Das Portrait: Finaler Fenstersturz
■ Bohumil Hrabal
Ein oft schwer durchdringliches Erzähldickicht, wuchernde Metaphern, endloses Palaver der Protagonisten, komplizierte Zitat- und Collagetechniken – Bohumil Hrabal hat es, virtuosen Übersetzungen zum Trotz, schwer gehabt, auf dem deutschen Büchermarkt zu reüssieren. Am ehesten noch mit seinem einzigen Roman, „Ich habe den englischen König bedient“, in dem er, liebenswürdig, verspielt und erbarmungslos, dem Schicksal der Tschechen unter der deutschen Okkupation nachgeht. Lang vor der „Abrechnungsliteratur“, die nach 1990 einzusetzen begann, hat Hrabal mit der Geschichte seines Antihelden Dite (deutsch: das Kind) ein Bild der tschechisch-deutschen Tragikomödie gezeichnet, das völlig frei ist von selbstanklägerischem Pathos oder Zynismus.
Auch in seiner durch die Verfilmung von Jiri Menzel bei uns bekannten Novelle „Zug nach Sondervorschrift, Zuglauf überwacht“ wird die Partisanenaktion gegen die deutschen Besatzer unbeschreiblich komisch in die sexuelle „Selbstfindung“ des jungen Milos Hrma (zu deutsch: Venusberg) eingewirkt. Die trostlose Pointe: Hrma wird als Mann bestätigt, aber die Sprengung eines deutschen Munitionszugs endet mit seinem Tod.
Hrabal hatte es erwartungsgemäß schwer mit den tschechischen Realsozialisten. Trotz einer ständigen Selbstzensur konnte er nur wenige Jahre frei in der Tschechoslowakei publizieren. Infolgedessen ließ er viele seiner Erzählungen auch in Exilverlagen erscheinen. Wenn ihm die Zensoren und Literaturapparatschiks zu nahe kamen, flüchtete er in den äußersten Winkel seiner Stammkneipe oder, wenn gar kein Ausweg mehr blieb, ins Irrenhaus. Aus seiner ironischen Distanz zum Realsozialismus hat der Bewunderer Jaroslav Haseks nie ein Hehl gemacht, verschanzte sich allerdings oft hinter einem Wall gelehrter Anspielungen.

DATENZEILEN:

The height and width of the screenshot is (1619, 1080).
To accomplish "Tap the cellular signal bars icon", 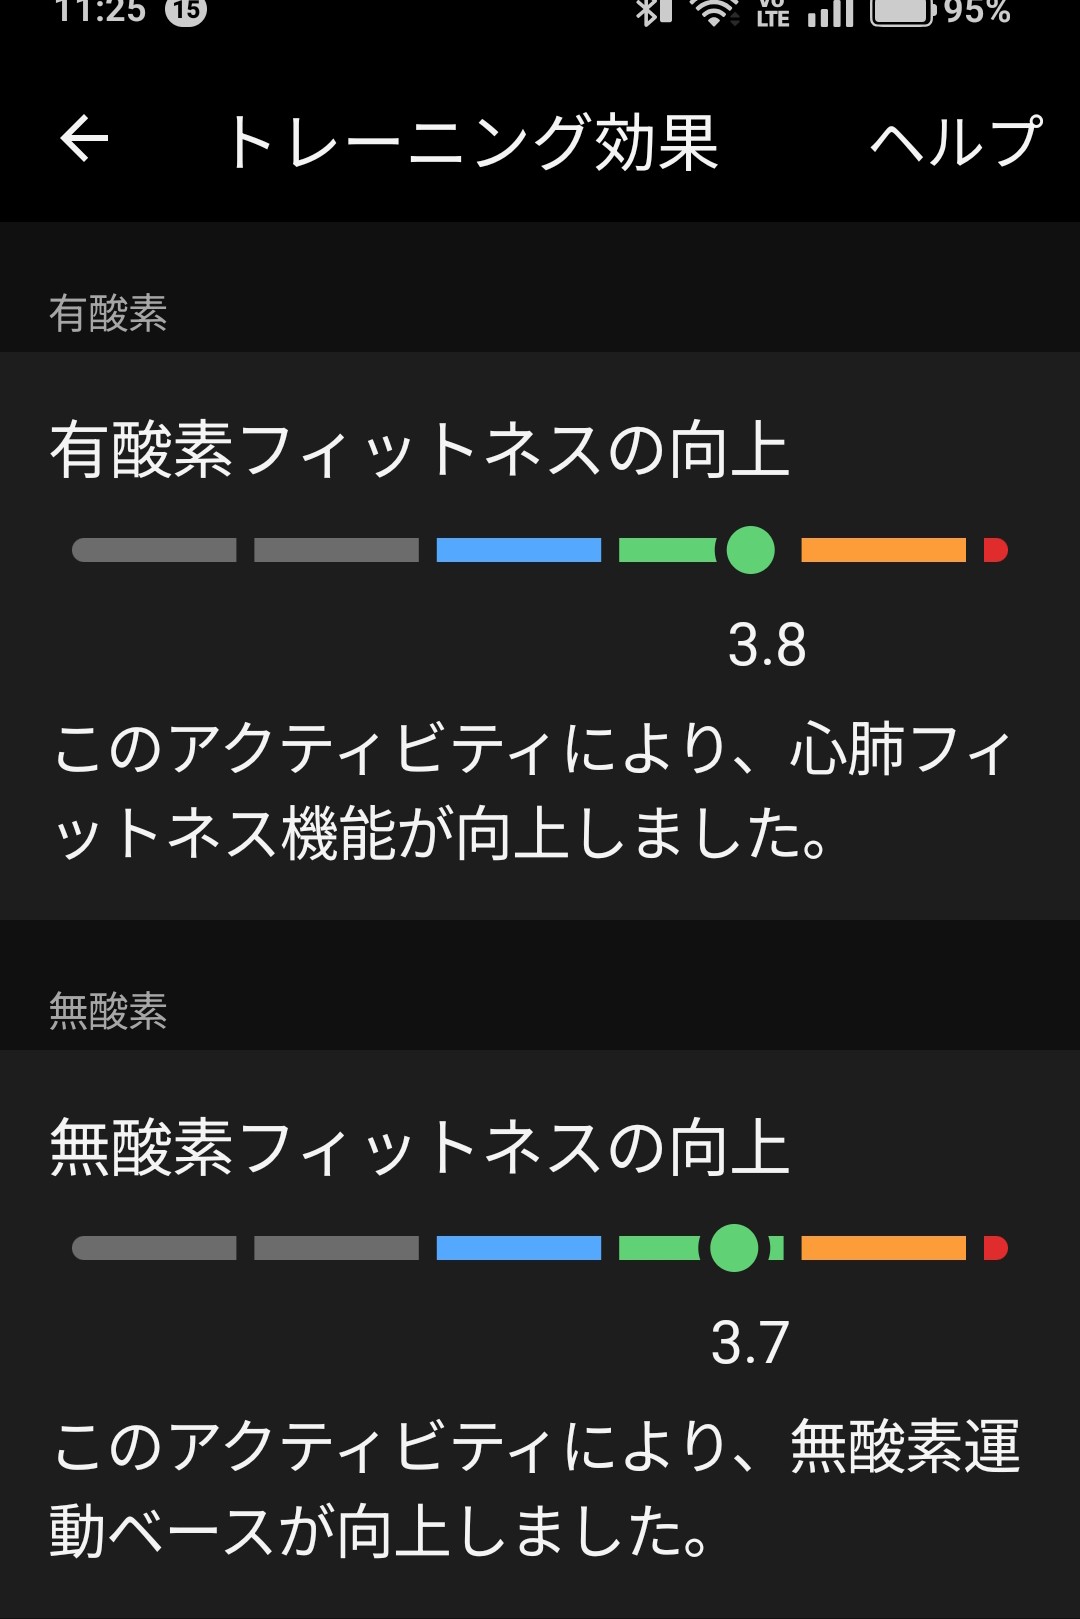I will pos(830,11).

AUFGABEN:
1) Gib den Abschnitt aus dem Text über Hrabal erneut wieder, beginnend bei den Worten „Das Portrait: Finaler“ und endend nach „Pathos oder Zynismus.“, und benenne dabei „Okkupation“ in „Besatzung“ um.
2) Wer hat laut dem Text über Hrabal die Novelle „Zug nach Sondervorschrift, Zuglauf überwacht“ verfilmt?
3) Fasse den Absatz des Textes über Hrabal, der mit „Hrabal hatte es erwartungsgemäß schwer“ beginnt, als kurze Liste zusammen und behalte dabei seine wichtigsten Fakten.
Die Auflistung ist eigenständiges Material und gehört nicht zum Text.

ERWARTETE ANTWORTEN:
1)
Das Portrait: Finaler Fenstersturz
■ Bohumil Hrabal
Ein oft schwer durchdringliches Erzähldickicht, wuchernde Metaphern, endloses Palaver der Protagonisten, komplizierte Zitat- und Collagetechniken – Bohumil Hrabal hat es, virtuosen Übersetzungen zum Trotz, schwer gehabt, auf dem deutschen Büchermarkt zu reüssieren. Am ehesten noch mit seinem einzigen Roman, „Ich habe den englischen König bedient“, in dem er, liebenswürdig, verspielt und erbarmungslos, dem Schicksal der Tschechen unter der deutschen Besatzung nachgeht. Lang vor der „Abrechnungsliteratur“, die nach 1990 einzusetzen begann, hat Hrabal mit der Geschichte seines Antihelden Dite (deutsch: das Kind) ein Bild der tschechisch-deutschen Tragikomödie gezeichnet, das völlig frei ist von selbstanklägerischem Pathos oder Zynismus.

2) Jiri Menzel.

3)
- Hrabal hatte Schwierigkeiten mit den tschechischen Realsozialisten.
- Trotz ständiger Selbstzensur konnte er nur wenige Jahre frei in der Tschechoslowakei publizieren.
- Deshalb ließ er viele Erzählungen in Exilverlagen erscheinen.
- Vor Zensoren und Literaturapparatschiks flüchtete er in den äußersten Winkel seiner Stammkneipe oder ins Irrenhaus.
- Seine ironische Distanz zum Realsozialismus verbarg er nicht, verschanzte sich aber oft hinter gelehrten Anspielungen.